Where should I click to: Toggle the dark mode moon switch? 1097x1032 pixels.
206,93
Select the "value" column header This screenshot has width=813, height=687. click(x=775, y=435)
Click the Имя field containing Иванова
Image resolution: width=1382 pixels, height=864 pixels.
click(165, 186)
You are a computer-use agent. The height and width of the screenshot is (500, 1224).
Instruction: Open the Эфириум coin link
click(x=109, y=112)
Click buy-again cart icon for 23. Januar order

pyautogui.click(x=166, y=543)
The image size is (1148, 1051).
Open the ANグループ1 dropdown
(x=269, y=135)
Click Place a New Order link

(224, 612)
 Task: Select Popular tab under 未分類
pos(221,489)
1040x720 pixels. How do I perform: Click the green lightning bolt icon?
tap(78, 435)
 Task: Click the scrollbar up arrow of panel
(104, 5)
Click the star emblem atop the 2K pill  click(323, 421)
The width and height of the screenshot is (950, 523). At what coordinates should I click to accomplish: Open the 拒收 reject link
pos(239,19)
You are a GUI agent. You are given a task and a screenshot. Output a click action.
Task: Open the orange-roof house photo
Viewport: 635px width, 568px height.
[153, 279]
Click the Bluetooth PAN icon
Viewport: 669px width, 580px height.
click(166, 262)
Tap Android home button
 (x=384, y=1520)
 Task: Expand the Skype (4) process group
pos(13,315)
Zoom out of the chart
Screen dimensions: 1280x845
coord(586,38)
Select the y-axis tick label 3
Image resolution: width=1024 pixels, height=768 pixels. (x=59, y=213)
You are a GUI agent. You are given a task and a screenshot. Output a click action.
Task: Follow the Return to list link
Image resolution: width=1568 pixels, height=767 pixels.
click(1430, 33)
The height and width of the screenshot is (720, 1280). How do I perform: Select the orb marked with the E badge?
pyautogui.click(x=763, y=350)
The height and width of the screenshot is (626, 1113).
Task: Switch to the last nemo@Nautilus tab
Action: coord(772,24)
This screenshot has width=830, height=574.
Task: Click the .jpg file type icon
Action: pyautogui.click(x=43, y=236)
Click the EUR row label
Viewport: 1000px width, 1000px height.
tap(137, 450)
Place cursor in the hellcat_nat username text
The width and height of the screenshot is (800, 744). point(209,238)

────────────────

AIM OF THE EXERCISE
All of the records above are to be copied exactly.

RESULT FOR THIS EXERCISE
Where should I click to: Toggle the dark mode moon switch? 1097x1032 pixels.
206,93
Select the "value" column header This screenshot has width=813, height=687. click(x=775, y=435)
Click the Имя field containing Иванова
Image resolution: width=1382 pixels, height=864 pixels.
click(165, 186)
You are a computer-use agent. The height and width of the screenshot is (500, 1224).
Instruction: Open the Эфириум coin link
click(x=109, y=112)
Click buy-again cart icon for 23. Januar order

pyautogui.click(x=166, y=543)
The image size is (1148, 1051).
Open the ANグループ1 dropdown
(x=269, y=135)
Click Place a New Order link

(224, 612)
 Task: Select Popular tab under 未分類
pos(221,489)
1040x720 pixels. How do I perform: Click the green lightning bolt icon?
tap(78, 435)
 Task: Click the scrollbar up arrow of panel
(104, 5)
Click the star emblem atop the 2K pill  click(323, 421)
The width and height of the screenshot is (950, 523). At what coordinates should I click to accomplish: Open the 拒收 reject link
pos(239,19)
You are a GUI agent. You are given a task and a screenshot. Output a click action.
Task: Open the orange-roof house photo
Viewport: 635px width, 568px height.
[153, 279]
Click the Bluetooth PAN icon
Viewport: 669px width, 580px height.
click(166, 262)
Tap Android home button
 (x=384, y=1520)
 Task: Expand the Skype (4) process group
pos(13,315)
Zoom out of the chart
Screen dimensions: 1280x845
coord(586,38)
Select the y-axis tick label 3
Image resolution: width=1024 pixels, height=768 pixels. (x=59, y=213)
You are a GUI agent. You are given a task and a screenshot. Output a click action.
Task: Follow the Return to list link
Image resolution: width=1568 pixels, height=767 pixels.
click(1430, 33)
The height and width of the screenshot is (720, 1280). How do I perform: Select the orb marked with the E badge?
pyautogui.click(x=763, y=350)
The height and width of the screenshot is (626, 1113).
Task: Switch to the last nemo@Nautilus tab
Action: coord(772,24)
This screenshot has width=830, height=574.
Task: Click the .jpg file type icon
Action: pyautogui.click(x=43, y=236)
Click the EUR row label
Viewport: 1000px width, 1000px height.
tap(137, 450)
Place cursor in the hellcat_nat username text
The width and height of the screenshot is (800, 744). point(209,238)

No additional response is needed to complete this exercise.